> **Set task 1**: From the Bede jet excerpt, list every maneuver it names as something the Bede jet could do that other jets can't.
> **Set task 2**: In the Bede jet excerpt, how many negative Gs were the caps on the nickel cadmium batteries certified for?
> **Set task 3**: Edit the Bede jet excerpt: reproduce it beginning at the words "We performed both" and stopping after "wrong radio frequency.", with "rain" swapped for "fog".

> **Excerpt to read**:
'''
We performed both solo and team flights, and when not flying, we manned the Bede booth. By the second day I was hoarse from raving about the BD-5 and shouting hello to what seemed like everyone I had ever met in aviation. Although we performed our formation flight in the rain, we flew the routine with rhythm and finesse, and I remember feeling great; but I also remember that I got a slow start on takeoff. From the left wing I saw Corkey’s mouth move, then his jet crept away before I realized I was on the wrong radio frequency.
What I was really looking forward to was my solo flight; I had practiced a surprise. Our jets had been home with us for a week, so I’d had a chance to experiment. The Bede jet could do things that other jets can’t: snap rolls, tail slides, and our signature level pass, called Now You See Them, Now You Don’t, with the landing gear popping in and out as we moved the mechanical landing gear lever forward and back. My surprise was to do an inside/outside figure eight, the first and maybe only negative 3-G maneuver done in a Bede jet at an airshow. Before I tried it back in Newton, I checked with Berven and the company mechanics and engineers. I stayed within the airplane’s G and oil pressure limits, so I expected no problems. The airplane sailed through the inverted portion of the eight as if it was built for negative Gs. It delighted me, but not Bishop. “The nickel cadmium batteries are right under your legs,” he said after I flew. “The caps on those batteries are only certified for three negative Gs. If that stuff got loose on you, you would have been in very bad shape. You could have lost the use of your legs.” I didn’t perform another inside/outside figure eight.
'''
> **Dataset section**:
'''
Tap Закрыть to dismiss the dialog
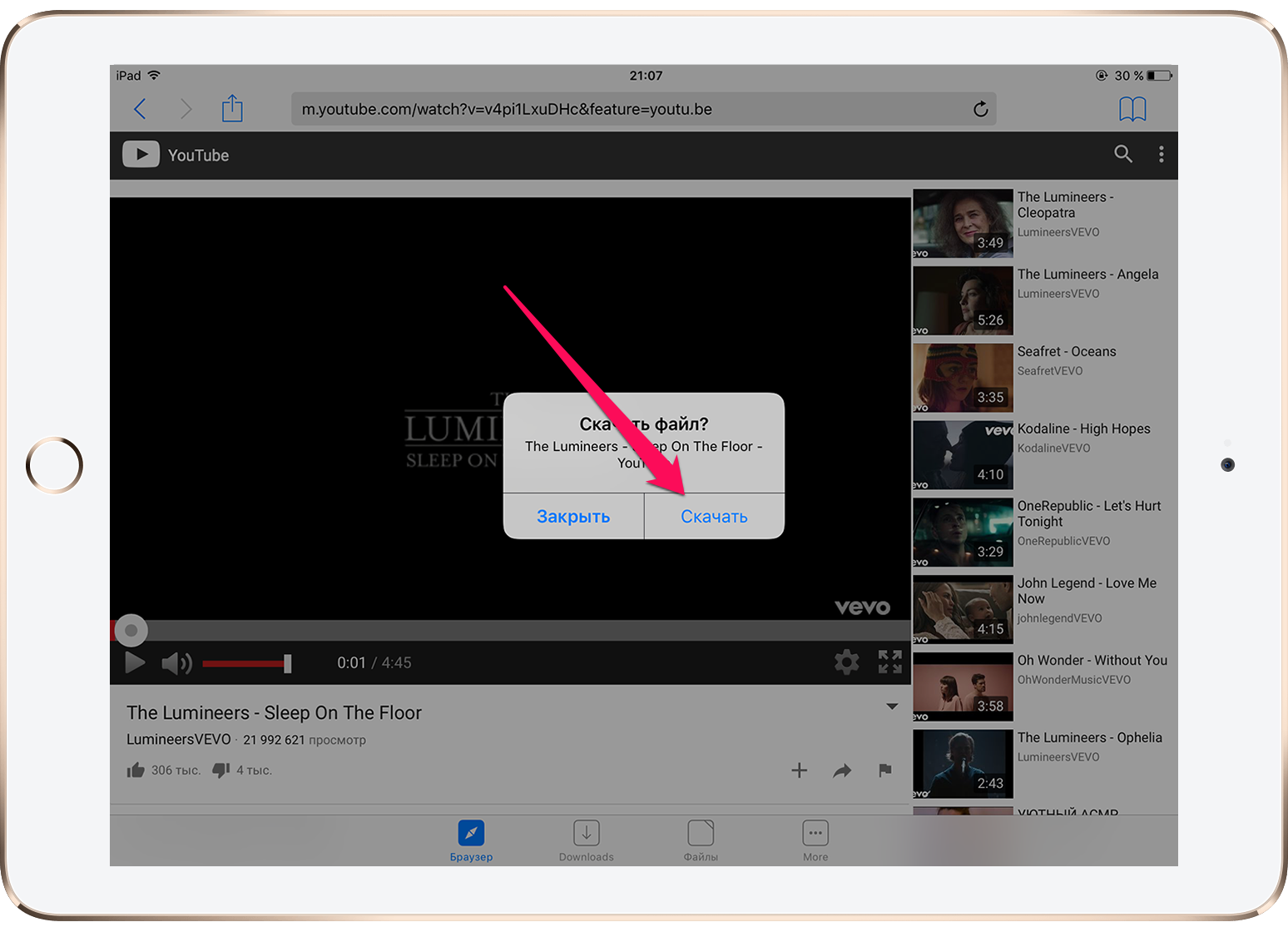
'''
> **Expected answer 1**:
- Snap rolls
- Tail slides
- The signature level pass called Now You See Them, Now You Don’t

> **Expected answer 2**: Only three negative Gs.

> **Expected answer 3**:
We performed both solo and team flights, and when not flying, we manned the Bede booth. By the second day I was hoarse from raving about the BD-5 and shouting hello to what seemed like everyone I had ever met in aviation. Although we performed our formation flight in the fog, we flew the routine with rhythm and finesse, and I remember feeling great; but I also remember that I got a slow start on takeoff. From the left wing I saw Corkey’s mouth move, then his jet crept away before I realized I was on the wrong radio frequency.